**Passage given:**
Monitoring Comparison

As with any technology, when you want to adopt it, you first need to analyze your options. In this article we're going to compare the two most popular solutions at the moment, Nagios and Prometheus. Zabbix is similar in architecture and features to Nagios, so for the first iteration we're going to skip it.

TL;DR: Prometheus is better, but it needs more effort.

Nagios is suitable for basic monitoring of small and/or static systems where blackbox probing is sufficient.

If you want to do whitebox monitoring, or have a dynamic or cloud based environment, then Prometheus is a good choice.

Nagios⚑

Nagios is an industry leader in IT infrastructure monitoring. It has four different products to choose from:

Nagios XI: Is an enterprise-ready server and network monitoring system that supplies data to track app or network infrastructure health, performance, availability, of the components, protocols, and services. It has a user-friendly interface that allows UI configuration, customized visualizations, and alert preferences.

**Recorded information:**
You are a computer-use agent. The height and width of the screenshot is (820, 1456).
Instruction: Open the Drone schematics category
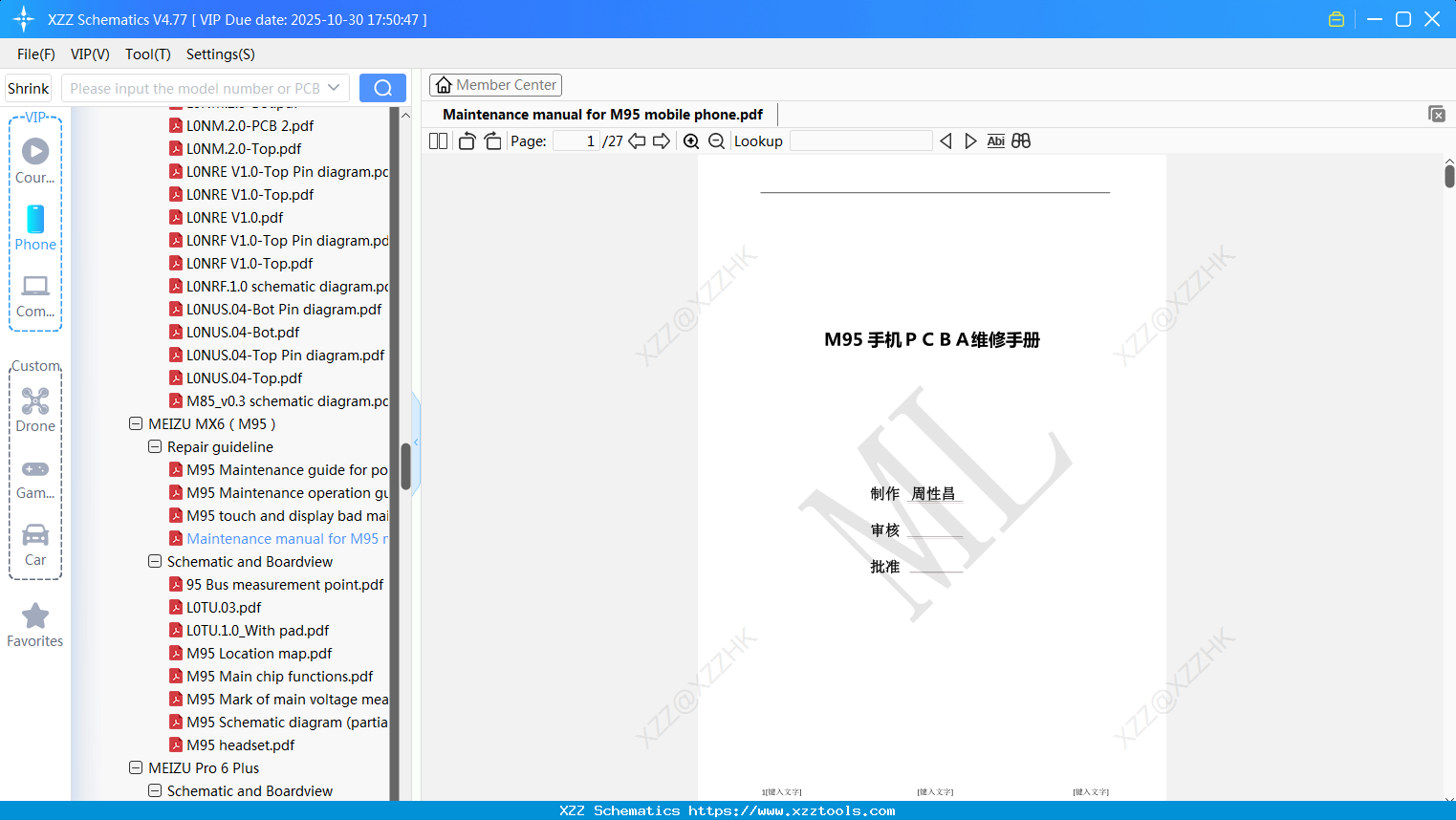pyautogui.click(x=34, y=409)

**Request:**
Update the monitoring comparison between "As with any" and "needs more effort.", inclusive, replacing "Zabbix" with "Icinga". The lines above stand apart from the monitoring comparison and are unrelated material.

**Full output:**
As with any technology, when you want to adopt it, you first need to analyze your options. In this article we're going to compare the two most popular solutions at the moment, Nagios and Prometheus. Icinga is similar in architecture and features to Nagios, so for the first iteration we're going to skip it.

TL;DR: Prometheus is better, but it needs more effort.